Alex Kliment, a CBSN contributor who writes for Signal, a newsletter from GZERO Media, told CBSN's Anne-Marie Green the diplomatic dispute may be part of Saudi Arabian Crown Prince Mohammed bin Salman's push to create what Kliment called an "enlightened dictatorship" in what's considered one of the world's most conservative societies.

"I think they're being sensitive for a very important reason. Crown Prince Mohammad bin Salman is trying to pull off a very delicate process in which he liberalizes some aspects of Saudi society, which is extremely conservative, but also retains virtually absolute power over that society," Kliment said.

The dispute appears to have been sparked by tweets from Canadian diplomats, including one from Canadian Foreign Minister Chrystia Freeland, who said she was "very alarmed" by news of the arrest of Samar Badawi, the sister of prominent activist and writer Raif Badawi. Raif Badawi was arrested in 2012 for running a blog that promoted free speech and women's rights in Saudi Arabia.

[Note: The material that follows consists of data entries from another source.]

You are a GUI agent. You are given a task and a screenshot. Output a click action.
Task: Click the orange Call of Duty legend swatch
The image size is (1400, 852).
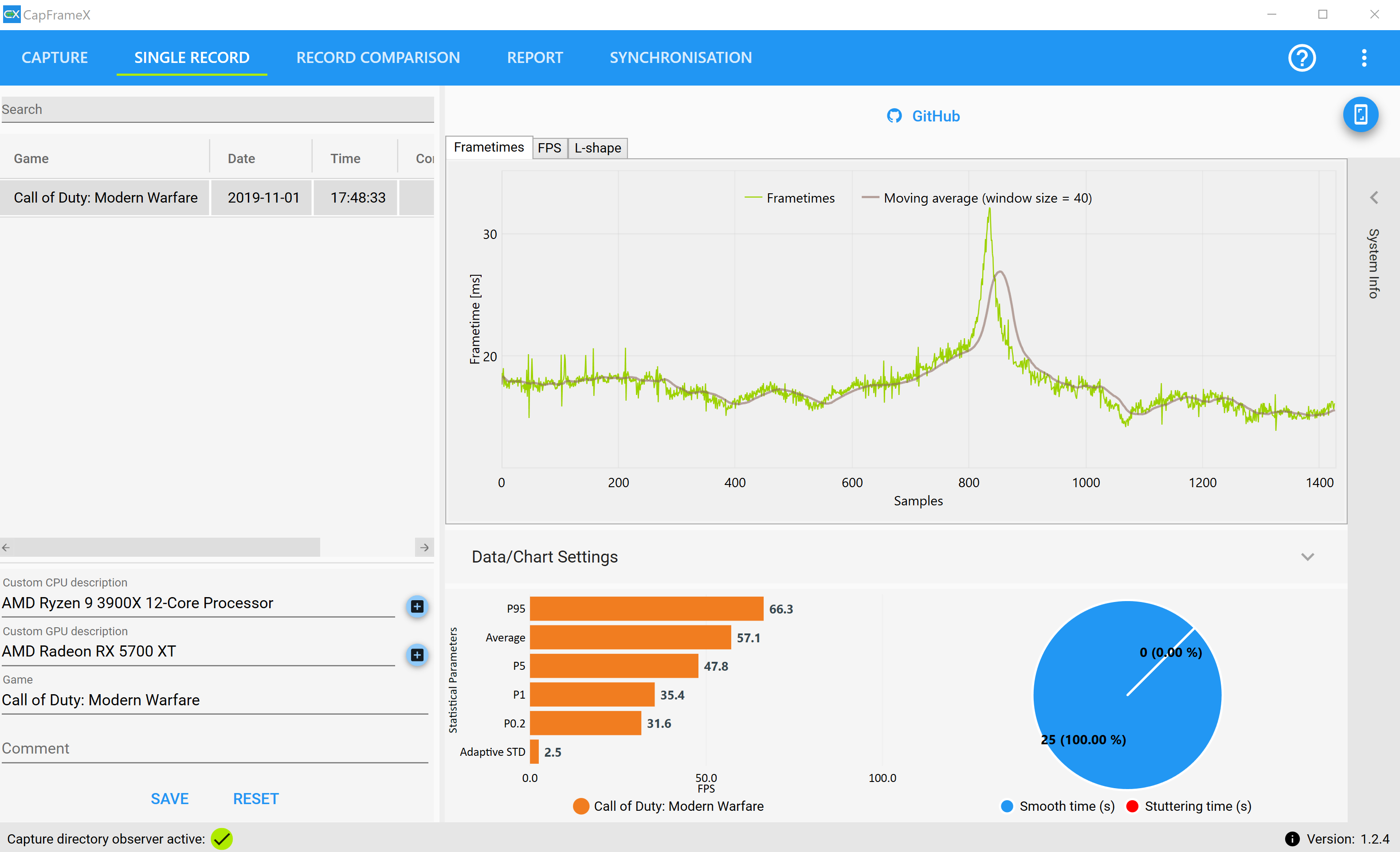pos(580,806)
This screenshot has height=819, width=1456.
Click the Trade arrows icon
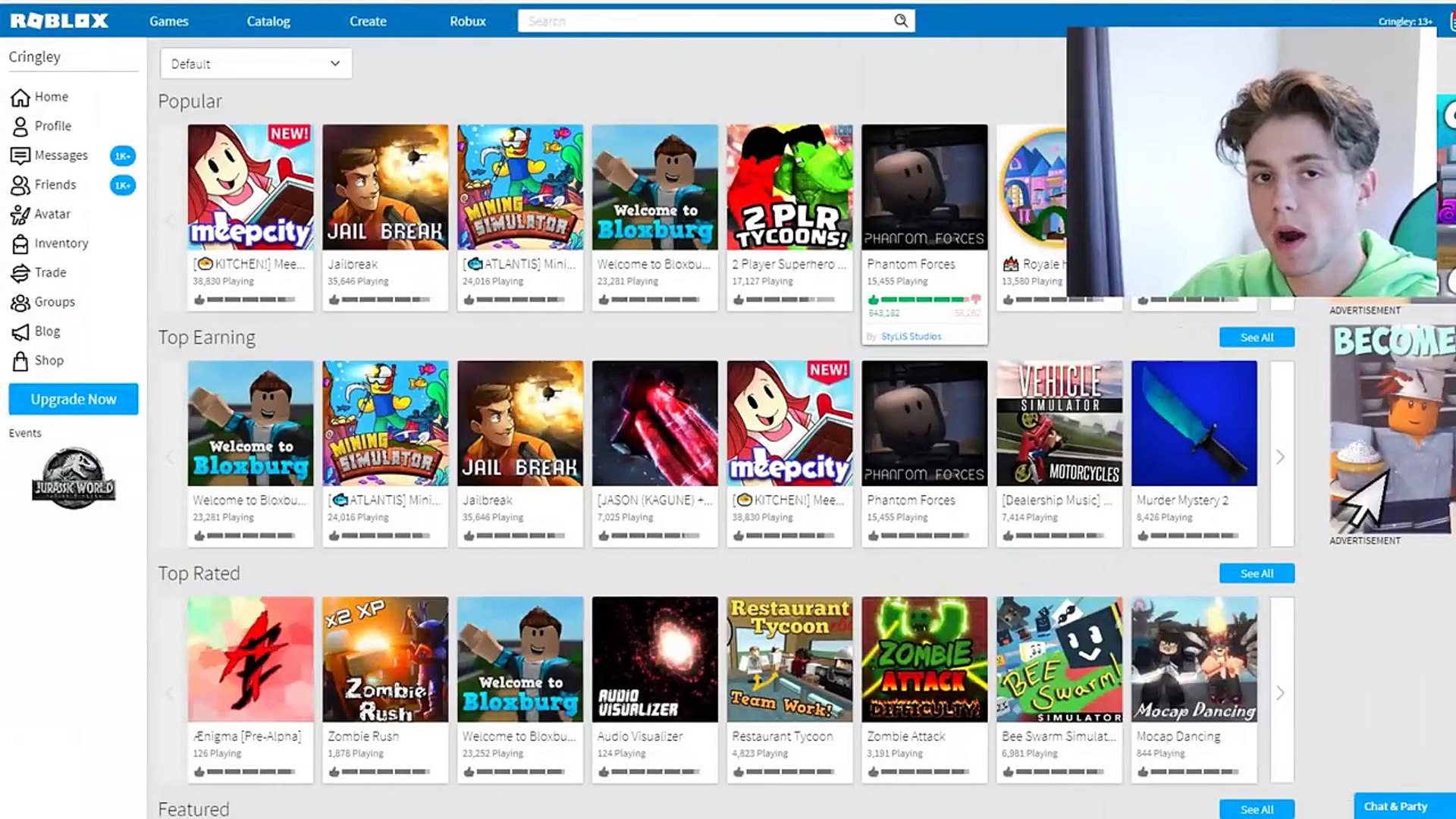click(x=20, y=273)
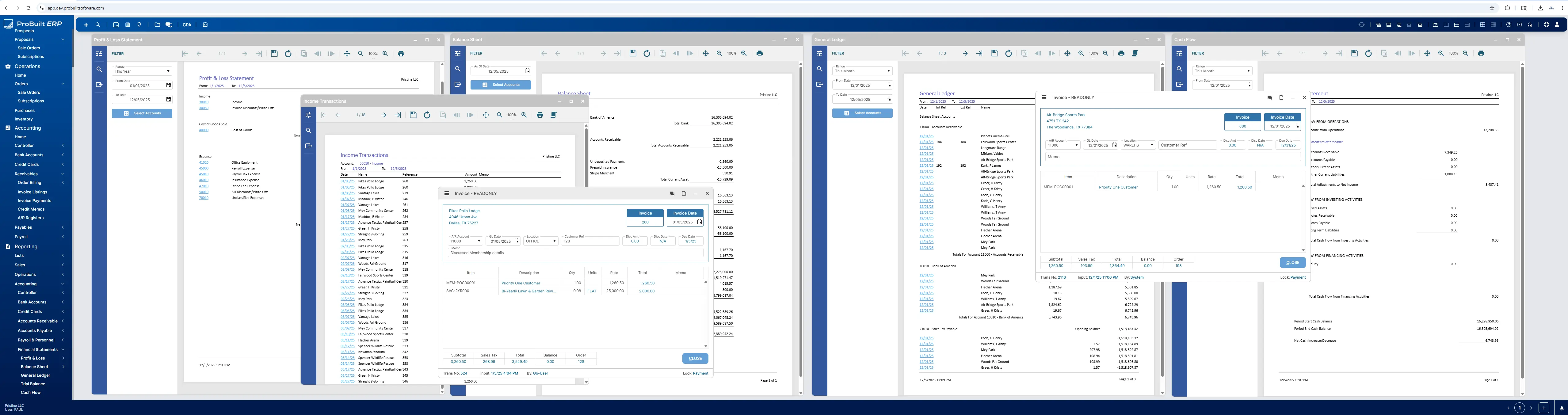Viewport: 1568px width, 415px height.
Task: Open the Range dropdown showing This Year
Action: click(142, 71)
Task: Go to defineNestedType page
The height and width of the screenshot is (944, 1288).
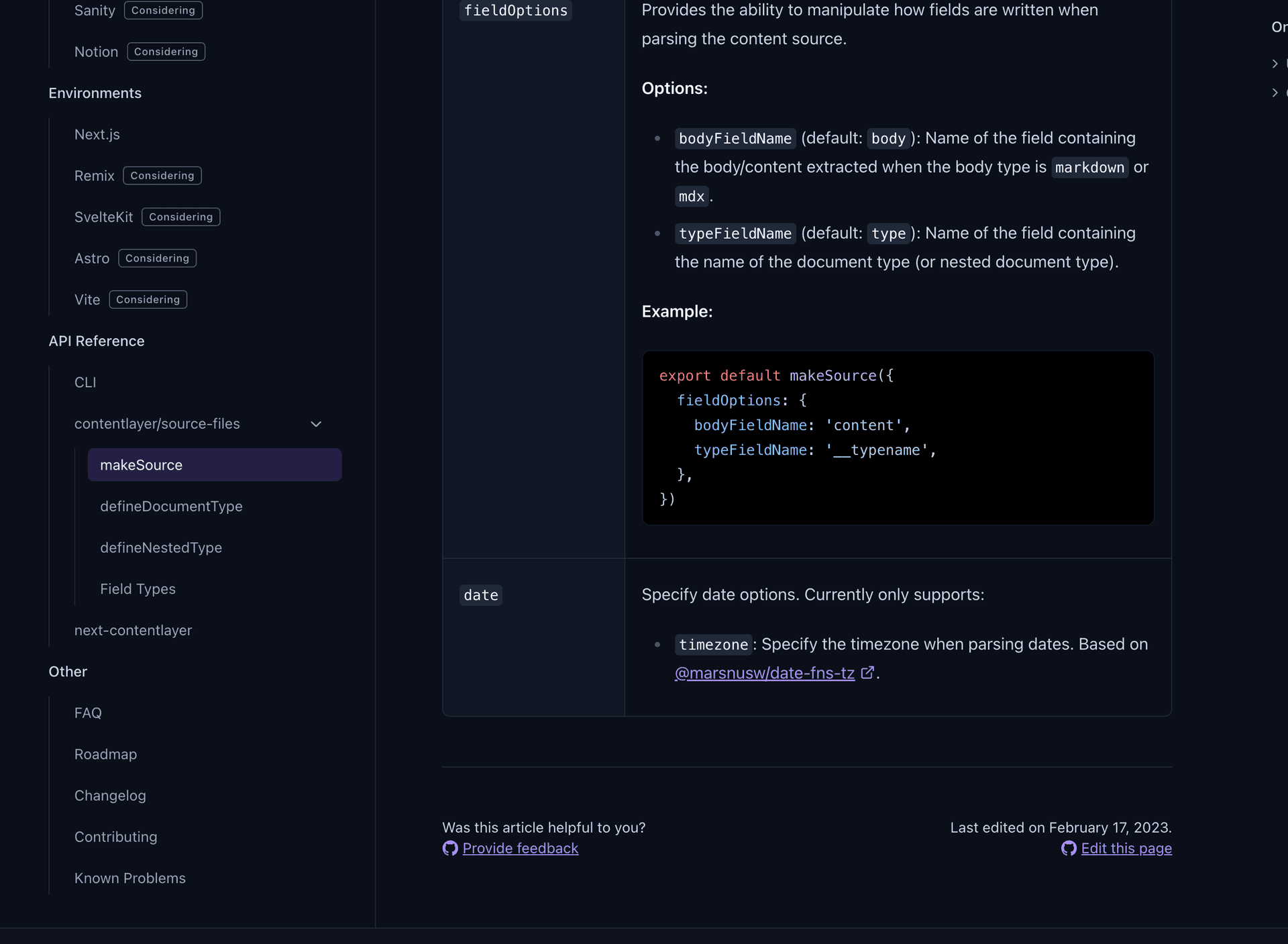Action: pos(161,547)
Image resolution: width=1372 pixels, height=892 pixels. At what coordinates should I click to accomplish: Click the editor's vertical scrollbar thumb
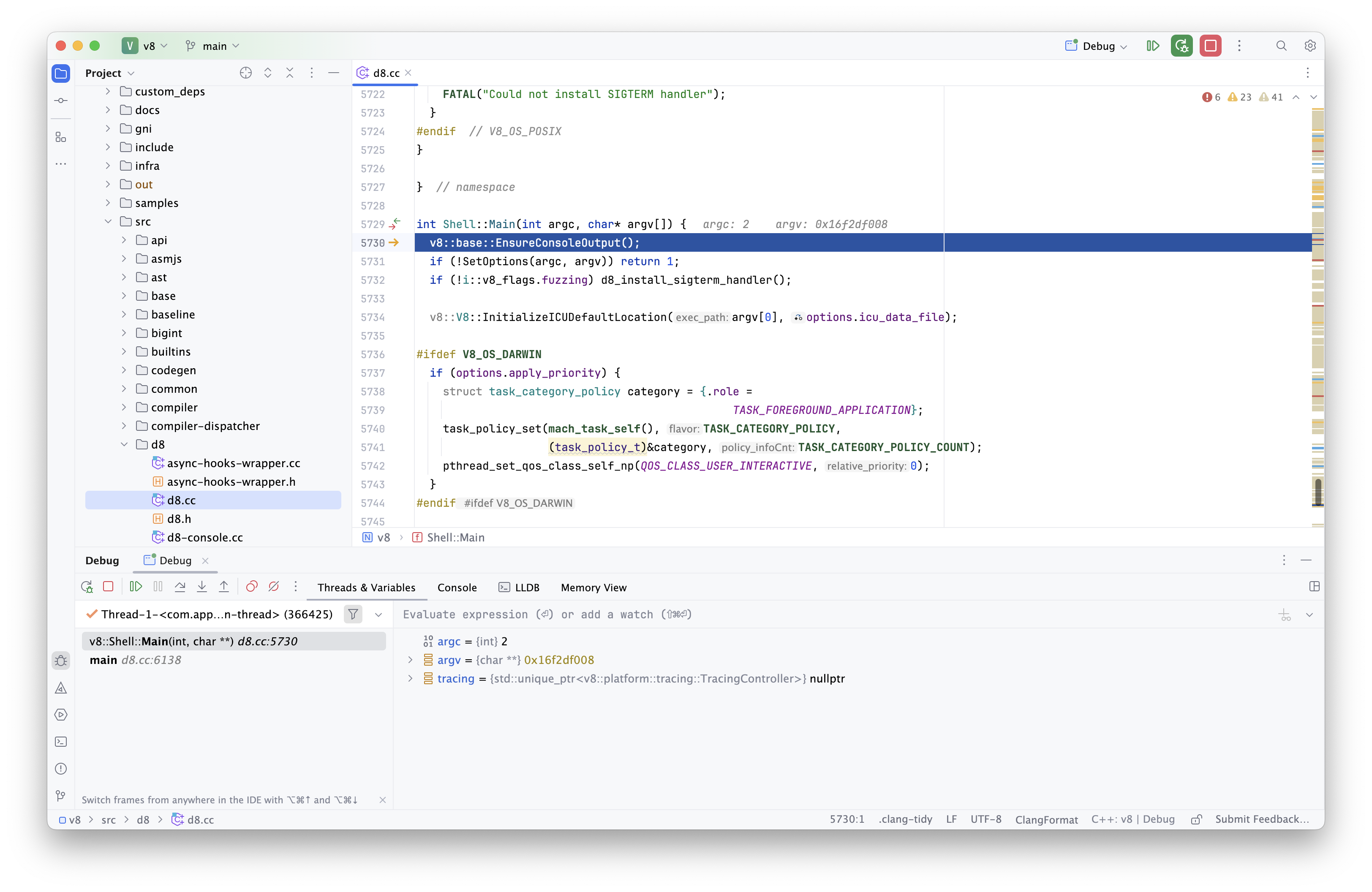(x=1318, y=492)
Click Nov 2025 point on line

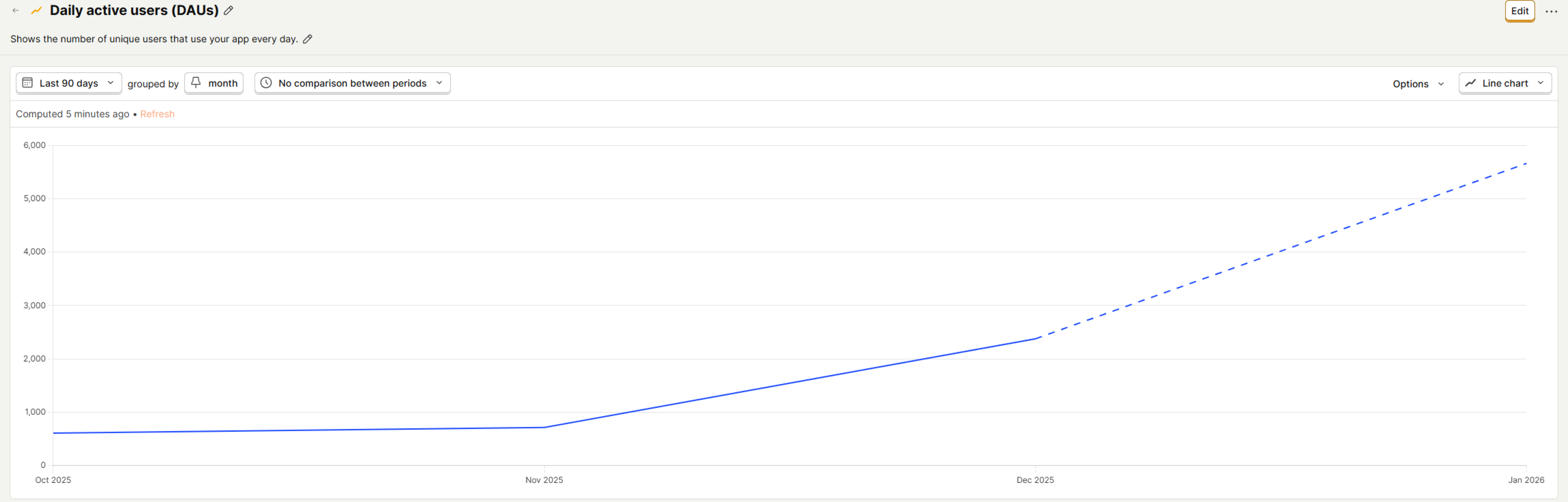(x=544, y=427)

"So what he's doing is basically sending a message saying, we're not going to tolerate any outside criticism of our human rights record, right? And by hitting Canada — which is big enough to matter but small enough not to be a risk to Saudi — he sends a message elsewhere," Kliment said.

Kliment added that the crown prince is likely trying to take advantage of President Trump's focus on Iran and his apparent disinterest in human rights issues. At this year's G7 summit, Mr. Trump also criticized Canadian Prime Minister Justin Trudeau, accusing him of making "false statements" about trade.

"I think it's also important to note that there's a bit of a Trump effect here, right? You know, the U.S. government has never been particularly committed to changing the human rights situation in Saudi Arabia. It's a key ally. It supplies lots of oil, regional ally, strategic ally. So the U.S. has never pushed particularly hard," Kliment said. "But with Trump in office, Mohammed bin Salman knows he has a U.S. president who is particularly uninterested in questions of human rights, cares more about the fight with Iran, has given Mohammed bin Salman wide leeway to really do as he pleases. So the Saudis know they have cover."